Work instructions
Take the data below and extract the lines from the one with "You are a computer-use agent." to the one with "Instruction: Switch to", inclusive, exactly as written.

Data excerpts
================

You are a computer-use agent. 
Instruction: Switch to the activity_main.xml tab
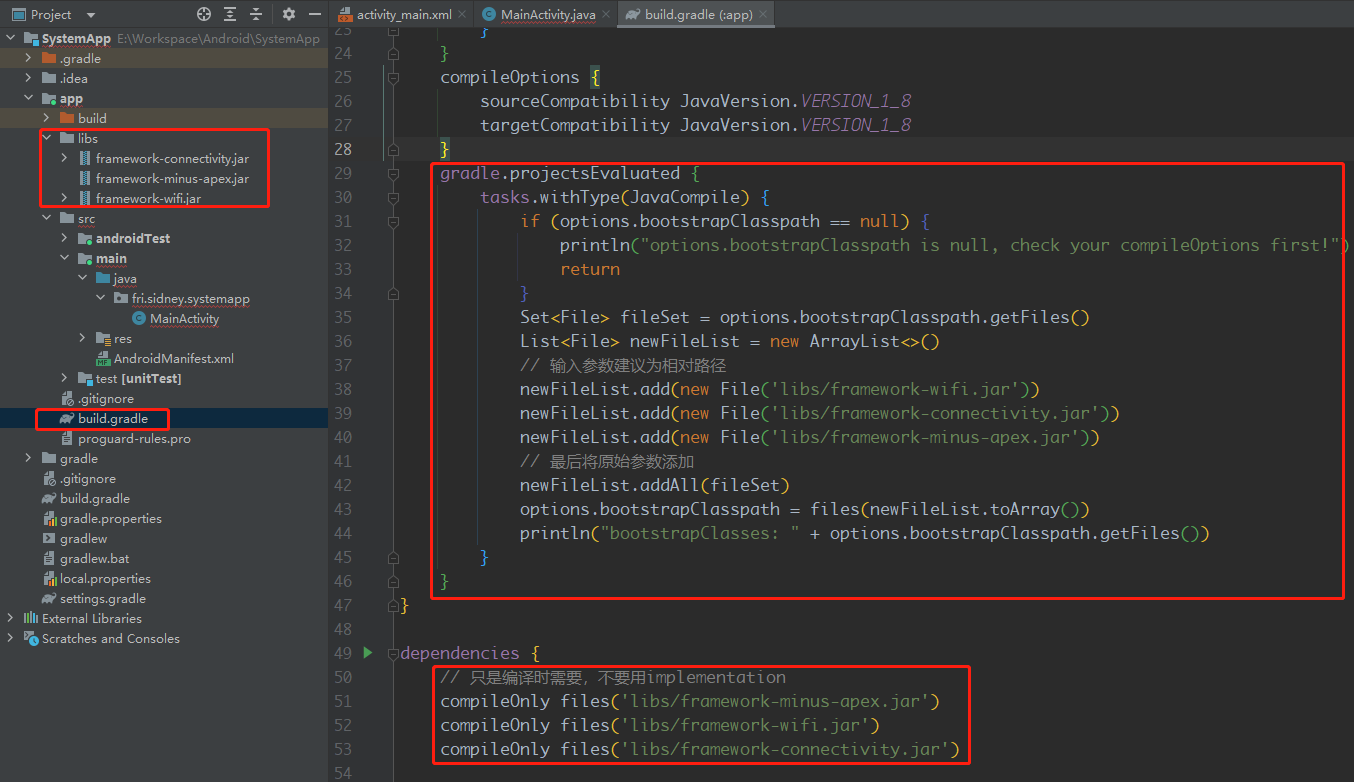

================

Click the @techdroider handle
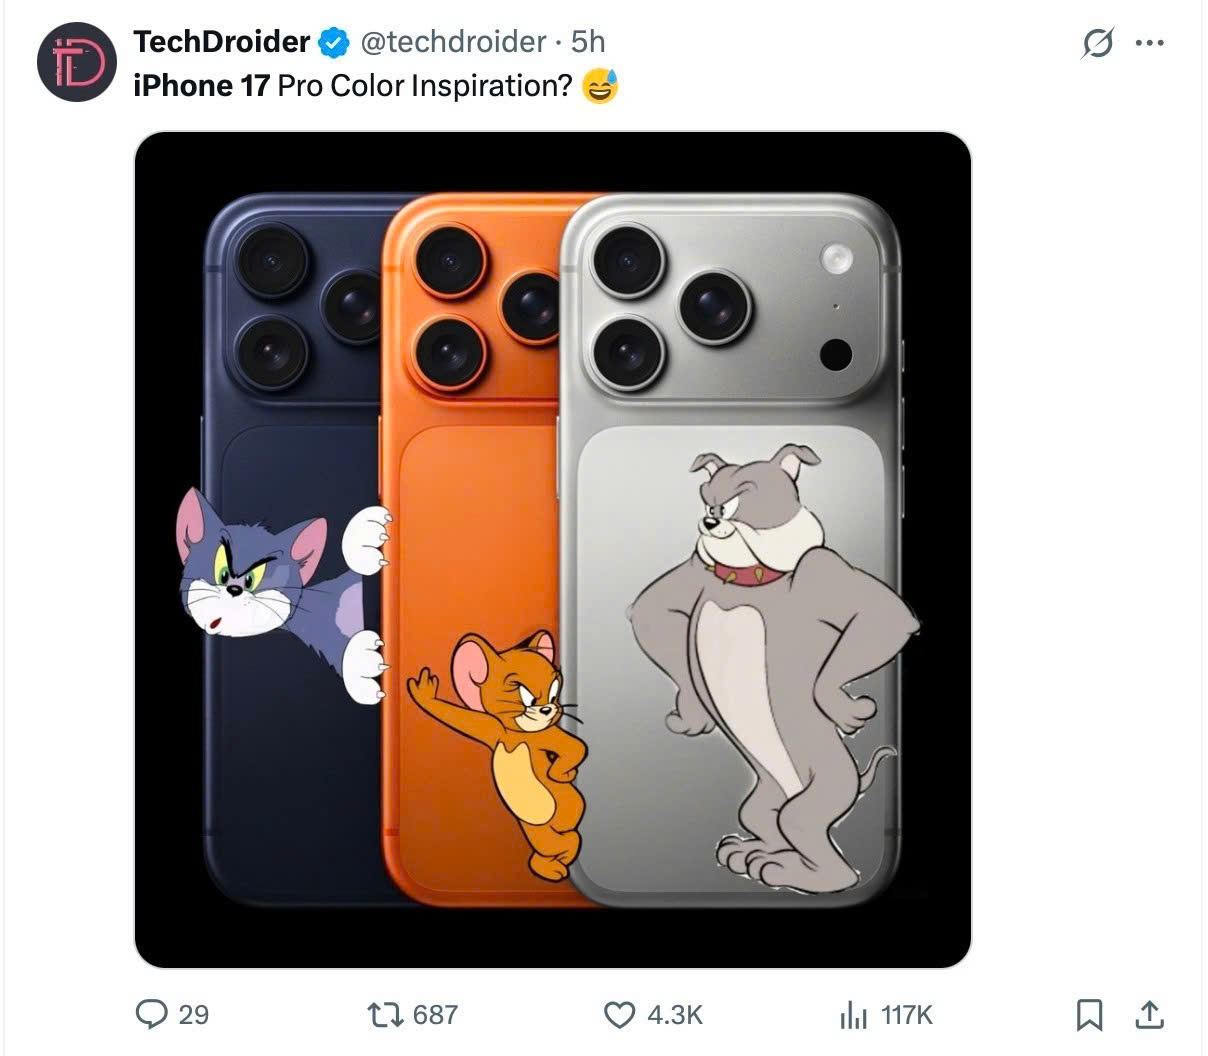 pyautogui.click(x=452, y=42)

================

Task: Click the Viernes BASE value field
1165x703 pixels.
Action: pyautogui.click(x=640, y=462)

================

Finished task
You are a computer-use agent. 
Instruction: Switch to the activity_main.xml tab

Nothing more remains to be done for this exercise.